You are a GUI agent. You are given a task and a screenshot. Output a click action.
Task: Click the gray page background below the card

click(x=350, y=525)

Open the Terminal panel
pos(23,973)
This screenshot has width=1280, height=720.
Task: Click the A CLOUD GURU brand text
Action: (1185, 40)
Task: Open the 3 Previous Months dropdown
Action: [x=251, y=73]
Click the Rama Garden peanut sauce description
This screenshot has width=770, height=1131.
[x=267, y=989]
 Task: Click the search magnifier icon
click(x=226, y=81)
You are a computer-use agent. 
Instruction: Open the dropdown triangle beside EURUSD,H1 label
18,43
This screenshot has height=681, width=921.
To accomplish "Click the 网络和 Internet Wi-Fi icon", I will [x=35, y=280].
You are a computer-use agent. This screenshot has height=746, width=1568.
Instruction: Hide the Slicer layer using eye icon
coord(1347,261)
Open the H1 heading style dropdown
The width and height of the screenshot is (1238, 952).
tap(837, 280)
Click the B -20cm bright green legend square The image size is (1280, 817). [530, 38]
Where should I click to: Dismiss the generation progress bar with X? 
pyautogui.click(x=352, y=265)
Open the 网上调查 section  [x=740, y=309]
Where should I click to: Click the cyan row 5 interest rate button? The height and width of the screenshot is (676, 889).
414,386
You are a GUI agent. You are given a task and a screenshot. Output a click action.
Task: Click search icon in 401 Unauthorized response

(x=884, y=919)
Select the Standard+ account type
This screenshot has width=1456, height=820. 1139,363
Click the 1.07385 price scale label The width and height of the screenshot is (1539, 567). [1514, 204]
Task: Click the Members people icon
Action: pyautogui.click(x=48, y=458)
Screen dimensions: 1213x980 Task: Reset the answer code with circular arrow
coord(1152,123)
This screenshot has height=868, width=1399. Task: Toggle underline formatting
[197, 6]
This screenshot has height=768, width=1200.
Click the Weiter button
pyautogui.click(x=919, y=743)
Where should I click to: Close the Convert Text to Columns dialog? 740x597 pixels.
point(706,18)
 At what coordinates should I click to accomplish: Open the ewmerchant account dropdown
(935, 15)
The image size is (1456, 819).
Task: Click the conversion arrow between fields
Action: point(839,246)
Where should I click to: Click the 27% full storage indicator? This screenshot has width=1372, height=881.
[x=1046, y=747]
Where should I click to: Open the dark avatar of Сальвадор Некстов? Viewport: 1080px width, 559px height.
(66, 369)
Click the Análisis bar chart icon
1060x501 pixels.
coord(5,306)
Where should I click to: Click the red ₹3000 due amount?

Your task =>
Lay out every line of the entries above as a JSON list of strings, one string per line, leaving out blank lines.

Answer to this problem =>
[
  "You are a GUI agent. You are given a task and a screenshot. Output a click action.",
  "Task: Click the gray page background below the card",
  "click(x=350, y=525)",
  "Open the Terminal panel",
  "pos(23,973)",
  "This screenshot has width=1280, height=720.",
  "Task: Click the A CLOUD GURU brand text",
  "Action: (1185, 40)",
  "Task: Open the 3 Previous Months dropdown",
  "Action: [x=251, y=73]",
  "Click the Rama Garden peanut sauce description",
  "This screenshot has width=770, height=1131.",
  "[x=267, y=989]",
  " Task: Click the search magnifier icon",
  "click(x=226, y=81)",
  "You are a computer-use agent. ",
  "Instruction: Open the dropdown triangle beside EURUSD,H1 label",
  "18,43",
  "This screenshot has height=681, width=921.",
  "To accomplish \"Click the 网络和 Internet Wi-Fi icon\", I will [x=35, y=280].",
  "You are a computer-use agent. This screenshot has height=746, width=1568.",
  "Instruction: Hide the Slicer layer using eye icon",
  "coord(1347,261)",
  "Open the H1 heading style dropdown",
  "The width and height of the screenshot is (1238, 952).",
  "tap(837, 280)",
  "Click the B -20cm bright green legend square The image size is (1280, 817). [530, 38]",
  "Where should I click to: Dismiss the generation progress bar with X? ",
  "pyautogui.click(x=352, y=265)",
  "Open the 网上调查 section  [x=740, y=309]",
  "Where should I click to: Click the cyan row 5 interest rate button? The height and width of the screenshot is (676, 889).",
  "414,386",
  "You are a GUI agent. You are given a task and a screenshot. Output a click action.",
  "Task: Click search icon in 401 Unauthorized response",
  "(x=884, y=919)",
  "Select the Standard+ account type",
  "This screenshot has width=1456, height=820. 1139,363",
  "Click the 1.07385 price scale label The width and height of the screenshot is (1539, 567). [1514, 204]",
  "Task: Click the Members people icon",
  "Action: pyautogui.click(x=48, y=458)",
  "Screen dimensions: 1213x980 Task: Reset the answer code with circular arrow",
  "coord(1152,123)",
  "This screenshot has height=868, width=1399. Task: Toggle underline formatting",
  "[197, 6]",
  "This screenshot has height=768, width=1200.",
  "Click the Weiter button",
  "pyautogui.click(x=919, y=743)",
  "Where should I click to: Close the Convert Text to Columns dialog? 740x597 pixels.",
  "point(706,18)",
  " At what coordinates should I click to accomplish: Open the ewmerchant account dropdown",
  "(935, 15)",
  "The image size is (1456, 819).",
  "Task: Click the conversion arrow between fields",
  "Action: point(839,246)",
  "Where should I click to: Click the 27% full storage indicator? This screenshot has width=1372, height=881.",
  "[x=1046, y=747]",
  "Where should I click to: Open the dark avatar of Сальвадор Некстов? Viewport: 1080px width, 559px height.",
  "(66, 369)",
  "Click the Análisis bar chart icon",
  "1060x501 pixels.",
  "coord(5,306)",
  "Where should I click to: Click the red ₹3000 due amount?"
]